··· INPUT RECORDS
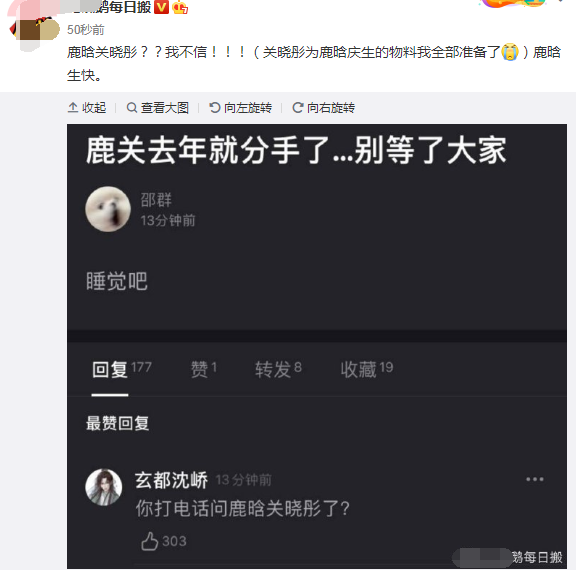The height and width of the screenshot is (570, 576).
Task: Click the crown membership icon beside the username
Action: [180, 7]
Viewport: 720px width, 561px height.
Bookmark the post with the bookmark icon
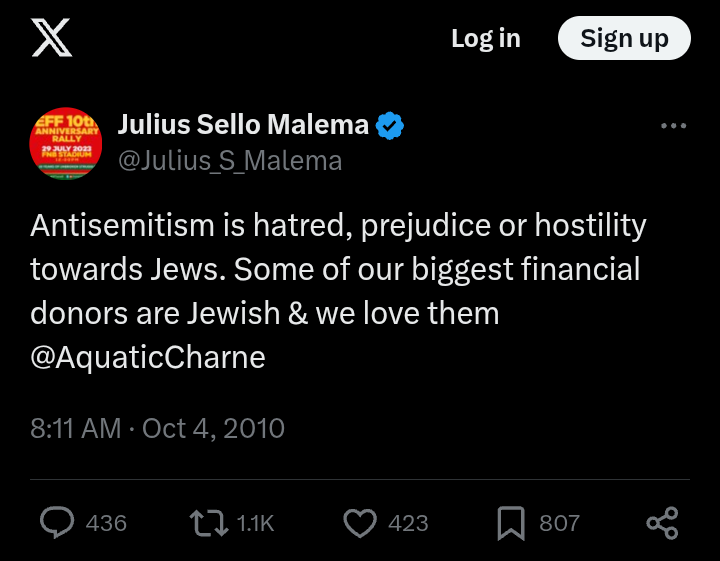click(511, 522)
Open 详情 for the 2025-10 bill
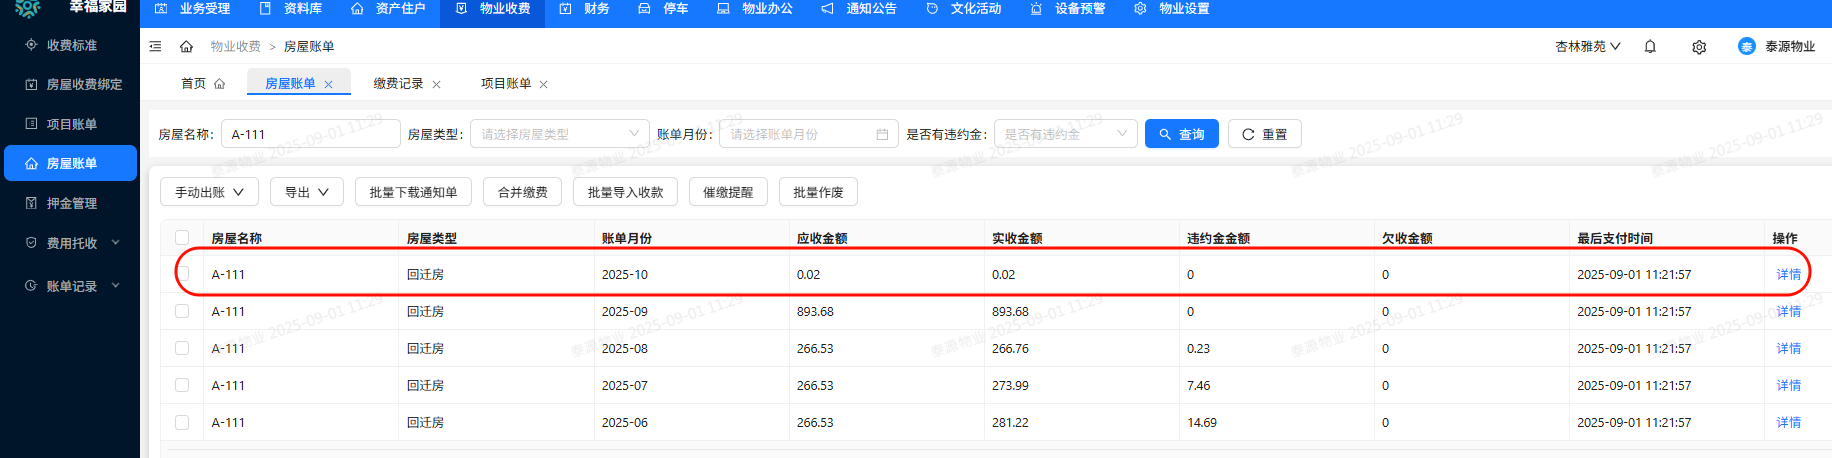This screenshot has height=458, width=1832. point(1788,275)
······
Starting at the line that contains "Viewport: 720px width, 561px height.", reproduce every line through the last one in the records exactly, and omit all pictures.

__TASK SOLUTION__.
Viewport: 720px width, 561px height.
Bookmark the post with the bookmark icon
click(511, 522)
Open 详情 for the 2025-10 bill
This screenshot has height=458, width=1832. point(1788,275)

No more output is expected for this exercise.